# Scharping



## Heiko (19 Juli 2002)

Da ich schon einen off-topic-Bereich habe, will ich das auch mal nutzen und off-topic diskutieren.

Wiese schmeißt man einen Menschen raus, dem kein Fehlverhalten nachgewiesen wurde. Jeder kleine und große Gauner gilt so lange als unschuldig, bis seine Schuld bewiesen wurde. Gilt sowas für Politiker nicht?
Sind unsere Politiker jetzt schon so sehr Sklaven der Medien, dass sie auf einen unbewiesenen Bericht hin ins Exil gejagt werden?
Hat unsere ganz hohe Führung so sehr den Bezug zur Realität verloren, dass sie nicht mehr im Sinne des Volkes regiert, sondern nur noch danach schaut, wie die Wahlergebnisse aussehen und was die PR-Berater empfehlen?

Das hat wohlgemerkt nix mit Parteipolitik oder Sympathie mit Scharping zu tun. Mir gehts hier eher um das Prinzip. Und das sehe ich verletzt.


----------



## virenscanner (19 Juli 2002)

Nun, es *gab* Fehlverhalten von Scharping, wie z.B. Ausplaudern von Marschrouten...
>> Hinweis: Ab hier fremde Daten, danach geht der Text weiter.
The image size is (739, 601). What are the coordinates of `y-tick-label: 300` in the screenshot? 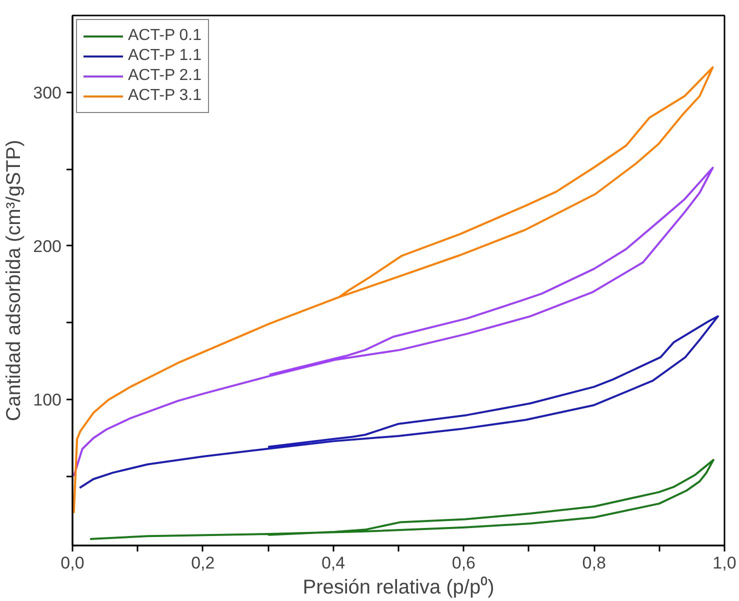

Ansonsten stimme ich Dir zu, es war eine "überzogene" Reaktion von Schröder.


----------



## Heiko (19 Juli 2002)

Jo, richtig. Das mit den Marschrouten war Dummheit höchsten Grades.
Auch die anderen Sachen waren nicht sehr klug oder auch "moralisch". Rechtswidrig war jedoch nichts davon. Und bei der neuen Sache sollte man wohl erst mal beweisen was überhaupt los war und sich nicht auf einen schwammigen Bericht verlassen.


----------



## Devilfrank (19 Juli 2002)

Operative Hektik eben  :lol: 
Allein auch der ganze Hick-Hack um Ron Sommer. Genau das gleiche Sommertheater. Na ja, hier wirds ja jetzt ruhig werden. Wie das eben im Altersheim so ist.  :-? 

Hauptsache alle sind sich bei der Terroristenbekämpfung einig und können jetzt flächendeckend den deutschen Michel überwachen.

Rrrrrrrrrrrr


----------



## Freeman76 (22 Juli 2002)

DevilFrank schrieb:
			
		

> Allein auch der ganze Hick-Hack um Ron Sommer. Genau das gleiche Sommertheater.



Hi,

bei Ron Sommer war/ist der Schaden, welcher durch solche Diskussionen hervorgerufen wurde, sehr hoch. Und dann noch einen 72´jährigen an die Spitze eines Technologieunternehmens zu setzen ist der Hohn.

Dass Herr Scharping sich verabschieden musste, ohne dass ein Beweis vorhanden ist (was zumindest der Öffentlichkeit suggeriert wird), ist hart. Ich glaube jedoch, dass dieses Thema ohne Rauswurf sich zu einem Skandal entwickelt hätte. Und Skandale hatten/haben wir genug.

PS: Mich könnten sich auch rauswerfen wenn ich mtl. das selbe Gehalt überwiesen bekomme wie Exminister Scharping


----------



## Heiko (22 Juli 2002)

Freeman76 schrieb:
			
		

> PS: Mich könnten sich auch rauswerfen wenn ich mtl. das selbe Gehalt überwiesen bekomme wie Exminister Scharping


Jo, mich auch...


----------



## Devilfrank (22 Juli 2002)

Da nehm ich doch lieber das von Ron Sommer und kauf mir als erstes ne T3....

*Seeligvormichhinträum*


----------